Post
Topic
Board Bitcoin Technical Support
Re: Are some private keys safer than others?
by
aleksej996
on 21/09/2017, 11:39:36 UTC
Quote
Of course small keys aren't safe. There are no checks for key nor for the seed words. Only important thing is that it was randomly generated.
If it was, then it would be pointless to check if it some small key due to the huge possible range of numbers it could be. If there was any realistic chance for a key to be small, then random number generator is not doing a good job in the first place and that would be the actual problem to solve.

If it is truly random, then your randomly generated private key could be 1 just as probably as anything else. I prefer to check that my randomly generated key is NOT very small  or close to the biggest possible number.

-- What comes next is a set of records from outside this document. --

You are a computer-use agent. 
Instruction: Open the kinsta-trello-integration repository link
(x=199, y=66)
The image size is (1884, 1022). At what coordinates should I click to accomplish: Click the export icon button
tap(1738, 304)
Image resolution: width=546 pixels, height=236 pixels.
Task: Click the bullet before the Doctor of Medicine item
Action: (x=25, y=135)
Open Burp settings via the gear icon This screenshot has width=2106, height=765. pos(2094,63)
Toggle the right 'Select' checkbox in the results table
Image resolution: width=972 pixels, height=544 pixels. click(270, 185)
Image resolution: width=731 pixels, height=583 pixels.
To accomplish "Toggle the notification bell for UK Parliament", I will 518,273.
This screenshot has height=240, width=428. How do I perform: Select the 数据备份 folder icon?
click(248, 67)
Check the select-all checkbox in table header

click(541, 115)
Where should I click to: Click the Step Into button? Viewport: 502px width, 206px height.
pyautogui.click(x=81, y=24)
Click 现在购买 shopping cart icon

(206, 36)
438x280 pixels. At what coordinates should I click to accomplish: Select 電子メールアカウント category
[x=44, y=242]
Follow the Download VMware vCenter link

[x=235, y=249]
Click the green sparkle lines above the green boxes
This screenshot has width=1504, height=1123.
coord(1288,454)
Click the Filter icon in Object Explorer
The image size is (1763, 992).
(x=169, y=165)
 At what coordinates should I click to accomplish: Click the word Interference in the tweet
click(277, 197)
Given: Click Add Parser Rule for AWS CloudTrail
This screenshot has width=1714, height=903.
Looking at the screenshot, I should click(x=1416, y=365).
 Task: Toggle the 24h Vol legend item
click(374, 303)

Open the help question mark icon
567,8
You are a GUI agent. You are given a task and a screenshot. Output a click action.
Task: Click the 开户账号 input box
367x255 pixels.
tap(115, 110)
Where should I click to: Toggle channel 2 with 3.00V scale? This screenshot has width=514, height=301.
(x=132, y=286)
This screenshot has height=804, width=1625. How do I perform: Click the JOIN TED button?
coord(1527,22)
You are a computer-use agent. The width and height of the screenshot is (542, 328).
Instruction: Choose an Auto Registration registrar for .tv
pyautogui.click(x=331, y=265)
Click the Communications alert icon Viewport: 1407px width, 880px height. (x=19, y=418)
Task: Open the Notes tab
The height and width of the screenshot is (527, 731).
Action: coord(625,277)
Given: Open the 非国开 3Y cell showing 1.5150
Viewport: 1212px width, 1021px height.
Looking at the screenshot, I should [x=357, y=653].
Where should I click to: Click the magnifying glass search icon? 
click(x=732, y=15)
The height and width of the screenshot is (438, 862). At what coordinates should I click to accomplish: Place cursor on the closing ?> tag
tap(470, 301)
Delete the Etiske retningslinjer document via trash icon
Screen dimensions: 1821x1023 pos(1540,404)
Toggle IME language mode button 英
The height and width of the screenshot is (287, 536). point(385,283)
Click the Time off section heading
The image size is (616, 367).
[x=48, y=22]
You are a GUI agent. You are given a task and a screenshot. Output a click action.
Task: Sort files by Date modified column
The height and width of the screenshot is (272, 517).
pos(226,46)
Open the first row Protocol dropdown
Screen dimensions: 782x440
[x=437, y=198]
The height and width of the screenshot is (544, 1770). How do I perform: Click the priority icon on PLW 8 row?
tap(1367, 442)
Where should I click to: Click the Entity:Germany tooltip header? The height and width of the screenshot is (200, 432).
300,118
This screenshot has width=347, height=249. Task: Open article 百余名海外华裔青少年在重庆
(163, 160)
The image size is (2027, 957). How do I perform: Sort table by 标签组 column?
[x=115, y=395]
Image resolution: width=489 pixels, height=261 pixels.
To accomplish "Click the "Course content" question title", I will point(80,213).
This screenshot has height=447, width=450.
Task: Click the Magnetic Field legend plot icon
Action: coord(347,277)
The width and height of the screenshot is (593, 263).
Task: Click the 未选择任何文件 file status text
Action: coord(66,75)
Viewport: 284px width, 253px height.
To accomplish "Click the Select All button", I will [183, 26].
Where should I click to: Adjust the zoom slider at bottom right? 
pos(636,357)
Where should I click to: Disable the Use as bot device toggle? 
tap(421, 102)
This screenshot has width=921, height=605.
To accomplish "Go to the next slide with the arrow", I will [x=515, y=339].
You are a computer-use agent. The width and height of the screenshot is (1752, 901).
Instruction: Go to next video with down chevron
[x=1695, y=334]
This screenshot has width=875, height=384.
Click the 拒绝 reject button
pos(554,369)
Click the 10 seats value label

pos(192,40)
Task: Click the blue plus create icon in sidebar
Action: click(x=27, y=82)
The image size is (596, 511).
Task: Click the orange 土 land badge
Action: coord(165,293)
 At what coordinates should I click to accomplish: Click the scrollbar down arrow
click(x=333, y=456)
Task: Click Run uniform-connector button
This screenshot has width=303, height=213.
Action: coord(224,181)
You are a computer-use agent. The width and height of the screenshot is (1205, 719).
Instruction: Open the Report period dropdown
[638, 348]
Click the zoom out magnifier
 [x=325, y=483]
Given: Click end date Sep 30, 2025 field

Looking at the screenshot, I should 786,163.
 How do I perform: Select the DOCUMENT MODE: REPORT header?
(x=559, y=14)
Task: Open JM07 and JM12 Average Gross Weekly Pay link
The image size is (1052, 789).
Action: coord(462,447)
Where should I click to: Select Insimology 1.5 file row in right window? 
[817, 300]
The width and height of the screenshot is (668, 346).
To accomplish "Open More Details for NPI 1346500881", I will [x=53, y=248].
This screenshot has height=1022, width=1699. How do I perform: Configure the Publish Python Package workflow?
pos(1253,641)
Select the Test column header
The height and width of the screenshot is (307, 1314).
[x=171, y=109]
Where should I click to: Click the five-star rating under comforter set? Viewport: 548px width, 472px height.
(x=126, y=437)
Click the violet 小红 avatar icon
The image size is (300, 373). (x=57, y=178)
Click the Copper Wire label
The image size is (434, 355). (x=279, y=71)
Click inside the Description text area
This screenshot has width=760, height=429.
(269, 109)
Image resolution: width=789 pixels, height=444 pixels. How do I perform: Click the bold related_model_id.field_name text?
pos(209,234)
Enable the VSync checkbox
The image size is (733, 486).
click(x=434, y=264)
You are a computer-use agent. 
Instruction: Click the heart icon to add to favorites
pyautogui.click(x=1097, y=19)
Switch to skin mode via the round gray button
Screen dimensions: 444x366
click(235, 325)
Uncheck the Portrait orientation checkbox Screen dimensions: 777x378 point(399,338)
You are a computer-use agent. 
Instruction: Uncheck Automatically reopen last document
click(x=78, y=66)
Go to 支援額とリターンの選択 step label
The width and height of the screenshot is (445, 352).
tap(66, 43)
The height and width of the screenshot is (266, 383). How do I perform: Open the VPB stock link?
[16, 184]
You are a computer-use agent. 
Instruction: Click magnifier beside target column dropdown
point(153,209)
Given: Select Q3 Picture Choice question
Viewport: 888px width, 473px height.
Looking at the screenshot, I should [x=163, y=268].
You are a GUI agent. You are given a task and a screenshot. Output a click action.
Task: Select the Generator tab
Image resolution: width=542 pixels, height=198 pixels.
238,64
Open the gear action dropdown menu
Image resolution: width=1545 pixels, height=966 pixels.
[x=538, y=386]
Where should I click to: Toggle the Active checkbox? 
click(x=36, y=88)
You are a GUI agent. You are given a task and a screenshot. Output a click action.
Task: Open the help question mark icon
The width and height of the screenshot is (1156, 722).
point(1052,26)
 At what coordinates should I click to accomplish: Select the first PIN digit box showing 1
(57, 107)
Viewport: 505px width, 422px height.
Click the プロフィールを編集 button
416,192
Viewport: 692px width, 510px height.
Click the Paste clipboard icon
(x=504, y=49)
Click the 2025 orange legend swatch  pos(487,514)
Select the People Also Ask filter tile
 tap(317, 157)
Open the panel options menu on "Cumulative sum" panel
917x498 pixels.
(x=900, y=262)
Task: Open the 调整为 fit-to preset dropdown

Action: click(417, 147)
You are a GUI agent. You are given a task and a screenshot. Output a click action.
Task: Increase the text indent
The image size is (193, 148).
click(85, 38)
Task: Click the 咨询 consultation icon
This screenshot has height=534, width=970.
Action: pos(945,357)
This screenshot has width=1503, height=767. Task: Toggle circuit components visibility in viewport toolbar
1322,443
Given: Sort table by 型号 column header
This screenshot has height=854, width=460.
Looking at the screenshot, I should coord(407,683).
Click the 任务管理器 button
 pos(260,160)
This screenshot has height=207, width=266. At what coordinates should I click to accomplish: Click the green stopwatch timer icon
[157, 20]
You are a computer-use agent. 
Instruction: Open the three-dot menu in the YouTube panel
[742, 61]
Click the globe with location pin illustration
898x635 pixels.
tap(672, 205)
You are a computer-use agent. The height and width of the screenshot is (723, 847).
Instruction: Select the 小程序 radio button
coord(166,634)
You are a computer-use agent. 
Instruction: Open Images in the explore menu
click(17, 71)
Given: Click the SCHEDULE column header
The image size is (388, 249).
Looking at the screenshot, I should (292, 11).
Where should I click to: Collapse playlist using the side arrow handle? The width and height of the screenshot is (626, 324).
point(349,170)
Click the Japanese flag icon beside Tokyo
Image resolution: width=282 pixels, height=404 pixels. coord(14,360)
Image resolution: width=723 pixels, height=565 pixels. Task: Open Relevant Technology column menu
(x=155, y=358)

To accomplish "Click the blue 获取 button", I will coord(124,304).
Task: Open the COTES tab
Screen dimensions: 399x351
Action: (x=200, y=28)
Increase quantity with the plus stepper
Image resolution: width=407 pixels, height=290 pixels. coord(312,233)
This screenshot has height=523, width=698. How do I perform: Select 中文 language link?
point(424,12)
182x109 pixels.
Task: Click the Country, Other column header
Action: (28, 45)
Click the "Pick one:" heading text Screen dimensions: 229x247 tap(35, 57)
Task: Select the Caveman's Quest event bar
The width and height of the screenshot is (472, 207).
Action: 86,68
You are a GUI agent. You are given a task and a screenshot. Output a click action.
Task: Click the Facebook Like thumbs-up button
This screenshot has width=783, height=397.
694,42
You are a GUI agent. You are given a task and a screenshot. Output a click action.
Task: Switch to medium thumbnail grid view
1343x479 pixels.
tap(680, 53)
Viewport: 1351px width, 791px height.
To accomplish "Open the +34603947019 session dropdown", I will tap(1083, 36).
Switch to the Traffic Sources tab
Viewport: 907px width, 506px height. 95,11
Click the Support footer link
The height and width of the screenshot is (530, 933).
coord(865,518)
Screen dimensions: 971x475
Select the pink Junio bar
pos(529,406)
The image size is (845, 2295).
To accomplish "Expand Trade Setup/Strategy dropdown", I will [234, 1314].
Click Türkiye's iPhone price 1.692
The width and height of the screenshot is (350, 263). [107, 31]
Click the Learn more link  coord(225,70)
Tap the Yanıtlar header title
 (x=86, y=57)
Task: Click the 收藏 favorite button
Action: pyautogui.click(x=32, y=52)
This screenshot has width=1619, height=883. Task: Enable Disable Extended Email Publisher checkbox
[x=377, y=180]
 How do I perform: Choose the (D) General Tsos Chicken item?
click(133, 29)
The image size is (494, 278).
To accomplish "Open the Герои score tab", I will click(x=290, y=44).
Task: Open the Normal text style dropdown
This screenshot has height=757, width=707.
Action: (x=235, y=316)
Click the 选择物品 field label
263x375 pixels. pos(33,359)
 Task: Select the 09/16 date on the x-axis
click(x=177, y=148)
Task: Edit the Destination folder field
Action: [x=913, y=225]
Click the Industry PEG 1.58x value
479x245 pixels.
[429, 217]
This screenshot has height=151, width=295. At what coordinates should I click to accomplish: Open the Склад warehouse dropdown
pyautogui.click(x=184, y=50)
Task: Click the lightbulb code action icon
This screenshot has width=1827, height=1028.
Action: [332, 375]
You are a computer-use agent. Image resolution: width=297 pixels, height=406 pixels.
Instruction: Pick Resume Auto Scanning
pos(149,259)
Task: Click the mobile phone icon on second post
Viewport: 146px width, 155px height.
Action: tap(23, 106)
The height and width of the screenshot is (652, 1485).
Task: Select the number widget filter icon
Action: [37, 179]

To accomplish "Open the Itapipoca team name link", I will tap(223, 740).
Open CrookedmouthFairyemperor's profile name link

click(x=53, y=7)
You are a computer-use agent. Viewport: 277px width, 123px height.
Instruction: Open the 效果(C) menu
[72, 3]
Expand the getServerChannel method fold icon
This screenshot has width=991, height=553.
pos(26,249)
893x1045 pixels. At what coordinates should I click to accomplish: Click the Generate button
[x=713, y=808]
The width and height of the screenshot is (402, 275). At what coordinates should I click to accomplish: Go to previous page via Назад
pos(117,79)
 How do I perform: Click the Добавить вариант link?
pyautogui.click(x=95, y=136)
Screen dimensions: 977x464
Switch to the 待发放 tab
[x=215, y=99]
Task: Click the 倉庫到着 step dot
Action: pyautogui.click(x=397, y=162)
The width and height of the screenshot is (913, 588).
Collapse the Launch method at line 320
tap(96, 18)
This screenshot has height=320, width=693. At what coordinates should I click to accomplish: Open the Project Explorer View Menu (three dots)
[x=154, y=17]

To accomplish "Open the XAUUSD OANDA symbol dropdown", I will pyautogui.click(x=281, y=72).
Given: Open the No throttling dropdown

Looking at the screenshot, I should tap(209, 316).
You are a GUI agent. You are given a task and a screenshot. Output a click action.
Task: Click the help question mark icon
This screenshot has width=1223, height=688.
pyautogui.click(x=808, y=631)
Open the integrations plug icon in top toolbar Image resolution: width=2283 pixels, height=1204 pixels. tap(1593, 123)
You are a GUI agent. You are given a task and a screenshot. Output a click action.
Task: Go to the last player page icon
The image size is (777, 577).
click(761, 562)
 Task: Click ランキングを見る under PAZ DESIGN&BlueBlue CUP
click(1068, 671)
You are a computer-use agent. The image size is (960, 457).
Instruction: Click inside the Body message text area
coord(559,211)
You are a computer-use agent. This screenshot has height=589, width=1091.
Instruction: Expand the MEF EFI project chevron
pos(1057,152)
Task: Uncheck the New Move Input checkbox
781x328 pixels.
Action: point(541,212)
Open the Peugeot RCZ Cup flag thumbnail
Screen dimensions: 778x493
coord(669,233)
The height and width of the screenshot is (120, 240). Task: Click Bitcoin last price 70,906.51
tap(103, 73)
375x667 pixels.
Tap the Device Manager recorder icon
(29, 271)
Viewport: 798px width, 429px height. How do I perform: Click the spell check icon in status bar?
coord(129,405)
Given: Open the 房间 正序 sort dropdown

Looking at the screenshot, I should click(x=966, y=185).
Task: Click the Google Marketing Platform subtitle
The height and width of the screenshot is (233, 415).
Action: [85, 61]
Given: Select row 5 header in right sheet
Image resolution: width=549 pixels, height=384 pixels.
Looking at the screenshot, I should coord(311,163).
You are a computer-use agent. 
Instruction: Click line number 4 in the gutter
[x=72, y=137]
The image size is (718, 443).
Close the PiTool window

Your address could also be generated by someone else by chance, but this is not considered a problem due to ridiculously small possibility that is still way higher then that your key is 1 or anything else small. There are millions of addresses and there was never a collision and there never will be if mathematics about it hold up. Checking for couple of numbers (even a million is considered a couple of numbers) is unreasonable to say the least. Chances are just so low, that you might as well not waste your time or start worrying for all the more likely things to happen, like getting hit by a lightning a thousand times in a row.

Humans are just not good at understanding such huge numbers so people naturally worry about address collisions and similar stupid things.
Don't worry, your key will not be in the first or the last million keys. It is simply not going to happen if your random number generator is any good.